Yönetici Seviyesinde Bile Farklı Güvenlik Yetkilendirmeleri Yapıyoruz. Sunduğumuz çözümlerde güvenlik kavramının altını da boş bırakmıyoruz. Herhangi bir kullanıcının veya yöneticinin sunucu üzerinde bilinçli veya bilinçsiz olarak modifikasyon yapmasını önlemek için admin seviyesinde bile farklı yetkilendirmeleri devreye alıyoruz. Örneğin BIOS değişikliği yapma yetkisi bir adminde mevcutken diğerinde olmayabiliyor. Bir diğeri firmware güncellemesi yapabilirken diğer admin yapamıyor. Böylece herkesin yalnızca kendi bilgi ve sorumluluğu dahilinde sunucuya müdahalesini mümkün hale getiriyoruz. Siber saldırılara karşı Dell tarafından sertifikasyonu yapılmamış bir firmware sürümünün yüklenmeye çalışılması durumunda sunucuyu kilitleyerek işlemin önüne geçiyor, böylece işlemci güvenliğinin yanında iki katmanlı güvenlik sağlıyoruz.
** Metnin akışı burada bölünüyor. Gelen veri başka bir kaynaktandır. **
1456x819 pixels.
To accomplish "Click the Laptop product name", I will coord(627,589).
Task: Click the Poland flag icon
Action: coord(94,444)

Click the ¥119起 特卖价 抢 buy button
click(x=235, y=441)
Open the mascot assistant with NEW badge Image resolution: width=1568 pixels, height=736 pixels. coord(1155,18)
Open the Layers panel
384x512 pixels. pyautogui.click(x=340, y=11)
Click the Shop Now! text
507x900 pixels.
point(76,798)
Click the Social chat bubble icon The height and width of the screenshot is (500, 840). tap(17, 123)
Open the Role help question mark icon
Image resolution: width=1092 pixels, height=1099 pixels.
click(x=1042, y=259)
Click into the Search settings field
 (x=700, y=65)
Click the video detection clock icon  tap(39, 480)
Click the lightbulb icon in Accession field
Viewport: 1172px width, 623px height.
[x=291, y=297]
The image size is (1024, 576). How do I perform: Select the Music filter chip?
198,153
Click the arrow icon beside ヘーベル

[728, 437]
İşletim Sistemi Yedeklerini Güvenli ve Merkezi Bir Ortamda Saklıyoruz. Dell EMC Boot Optimised Server Storage (BOSS) adını verdiğimiz teknolojiyle sunuculara ait işletim sistemi yedeklerini her sunucunun kendisinde tutmak yerine merkezi ve güvenli bir yere yerleştiriyoruz. Böylece aynı imajın pek çok farklı yerde yer alması sonucu yaşanacak disk kaybının önüne geçerken, alt sistemlere yapılacak müdahaleler sonucu yaşanacak güvenlik ihlallerinin de önüne geçmiş oluyoruz.

Bunlar bizim inovasyon, otomasyon ve güvenlik adına yıllar içinde edindiğimiz tecrübeler eşliğinde ürünlerimizde sunduğumuz temel özelliklerden sadece bir kısmı.

Bunların yanı sıra ürünlerimizde sunduğumuz daha çok sayıda teknoloji ve yenilik var. Bunlara diğer yazılarımda değineceğim.